In [1]:
# https://www.kaggle.com/adamschroeder/countvectorizer-tfidfvectorizer-predict-comments
# !pip install sklearn

In [2]:
import pandas as pd
import numpy as np
# np.set_printoptions(precision=3)
np.set_printoptions(edgeitems=30, linewidth=100000, 
    formatter=dict(float=lambda x: "%.3g" % x))

from sklearn.feature_extraction.text import CountVectorizer
from sklearn.feature_extraction.text import TfidfVectorizer

In [3]:
"""
CountVectorizer can lowercase letters, disregard punctuation and stopwords, 
but it can't LEMMATIZE or STEM
"""
txt = ["He is ::having a great Time, at the park time?",
       "She, unlike most women, is a big player on the park's grass.",
       "she can't be going"]
txt

['He is ::having a great Time, at the park time?',
 "She, unlike most women, is a big player on the park's grass.",
 "she can't be going"]

In [4]:
# Compile Document-Term Matrix

# init
# count_vec = CountVectorizer(stop_words="english", analyzer='word', 
#                             ngram_range=(1, 1), max_df=1.0, min_df=1, max_features=None)

tf = TfidfVectorizer(smooth_idf=False, sublinear_tf=False, norm=None, analyzer='word')

# Transforms the data into a bag of words
count_train = tf.fit(txt)
bag_of_words = tf.transform(txt)

In [5]:
# Print the first 10 features of the count_vec
print("Every feature:\n{}".format(tf.get_feature_names()))
# print("\nEvery 3rd feature:\n{}".format(tf.get_feature_names()[::3]))
print('Bag of Words:\n {}'.format(bag_of_words.todense()))
# type(bag_of_words)
vecs = bag_of_words.todense()
vecs[0]

Every feature:
['at', 'be', 'big', 'can', 'going', 'grass', 'great', 'having', 'he', 'is', 'most', 'on', 'park', 'player', 'she', 'the', 'time', 'unlike', 'women']
Bag of Words:
 [[2.1 0 0 0 0 0 2.1 2.1 2.1 1.41 0 0 1.41 0 0 1.41 4.2 0 0]
 [0 0 2.1 0 0 2.1 0 0 0 1.41 2.1 2.1 1.41 2.1 1.41 1.41 0 2.1 2.1]
 [0 2.1 0 2.1 2.1 0 0 0 0 0 0 0 0 0 1.41 0 0 0 0]]


matrix([[2.1, 0, 0, 0, 0, 0, 2.1, 2.1, 2.1, 1.41, 0, 0, 1.41, 0, 0, 1.41, 4.2, 0, 0]])

In [6]:
# Vocabulary and vocabulary ID
print("Vocabulary size: {}".format(len(count_train.vocabulary_)))
print("Vocabulary content:\n {}".format(count_train.vocabulary_))

Vocabulary size: 19
Vocabulary content:
 {'he': 8, 'is': 9, 'having': 7, 'great': 6, 'time': 16, 'at': 0, 'the': 15, 'park': 12, 'she': 14, 'unlike': 17, 'most': 10, 'women': 18, 'big': 2, 'player': 13, 'on': 11, 'grass': 5, 'can': 3, 'be': 1, 'going': 4}


### Test Unseen data

In [7]:
tf.transform(['lets go for a swim today']).todense()

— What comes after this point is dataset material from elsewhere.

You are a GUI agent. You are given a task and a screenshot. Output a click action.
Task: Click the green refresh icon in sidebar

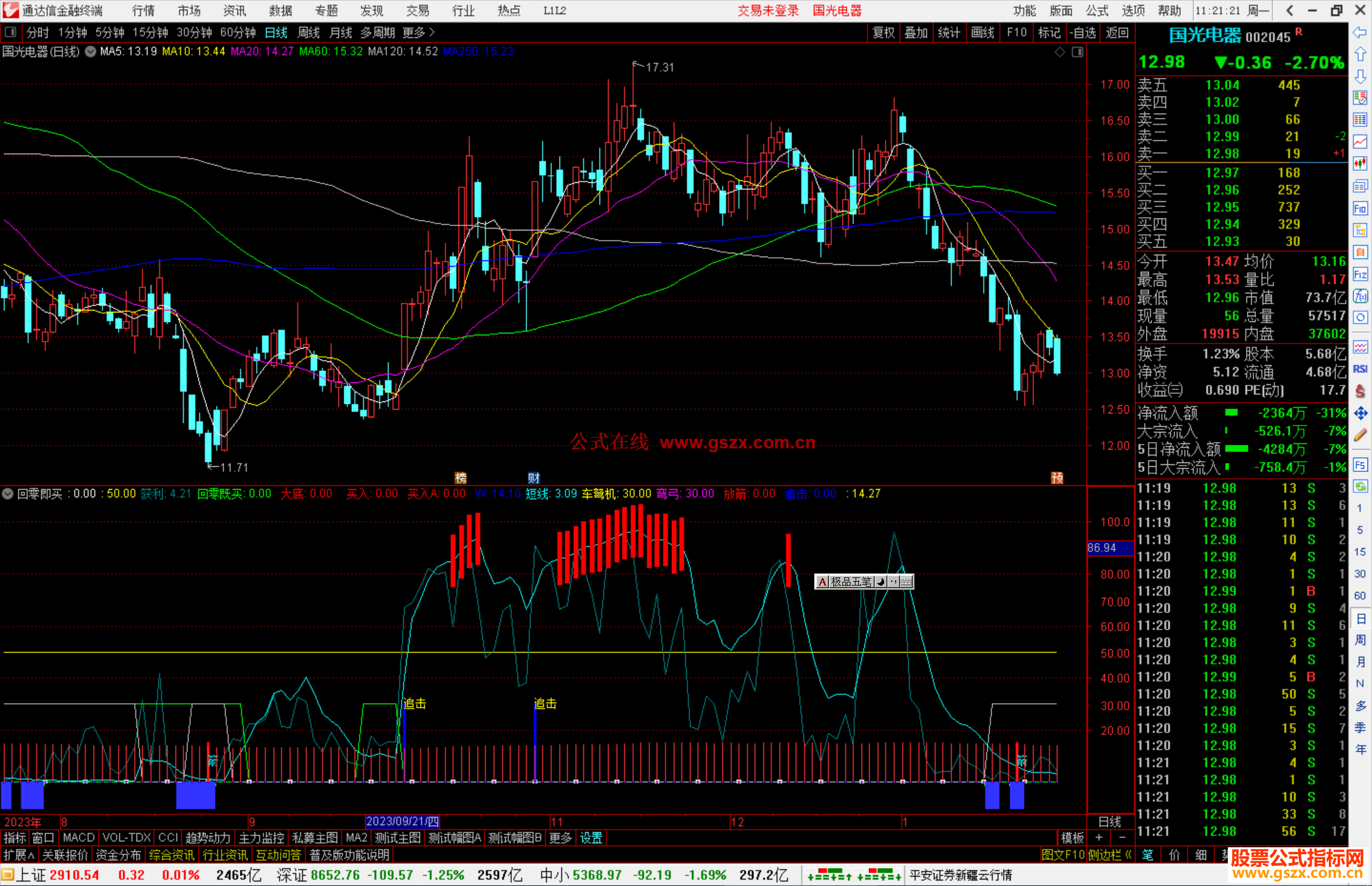click(x=1360, y=487)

matrix([[0, 0, 0, 0, 0, 0, 0, 0, 0, 0, 0, 0, 0, 0, 0, 0, 0, 0, 0]])

#### Matrix mult.

In [8]:
vecs @ vecs.T

matrix([[41.2, 5.93, 0],
        [5.93, 38.7, 1.98],
        [0, 1.98, 15.2]])

### Addresses

In [9]:
%cd ../../data/airbnbdata
filename = '201702_listings_preproc.csv' # 15 cols

df_read = pd.read_csv(filename,
                       encoding='utf-8',
                       sep=',',
                       index_col = 'host_id',
                       header=0
                       )

df_read = df_read.reset_index()
df_read = df_read[['street', 'zipcode_new']].head()
df_read

/usr/local/bin/notebooks/data/airbnbdata


Unnamed: 0,street,zipcode_new
0,"north strand road, dublin, dublin, ireland",
1,"brookfield, kimmage, county dublin d12 v769, i...",dublin 12
2,"military rd, dublin, dublin d8, ireland",dublin 8
3,"reuben street, dublin, ireland, dublin d8, ire...",dublin 8
4,"dame street, dublin, dublin 2, ireland",dublin 2


In [10]:
streets_list = df_read.street.values.tolist()
streets_list

['north strand road, dublin, dublin, ireland',
 'brookfield, kimmage, county dublin d12 v769, ireland',
 'military rd, dublin, dublin d8, ireland',
 'reuben street, dublin, ireland, dublin d8, ireland',
 'dame street, dublin, dublin 2, ireland']

In [11]:
# Learn a vocabulary dictionary of all tokens in the raw documents.
train_vocab = tf.fit(streets_list)
print("Vocabulary index:\n {}".format(train_vocab.vocabulary_))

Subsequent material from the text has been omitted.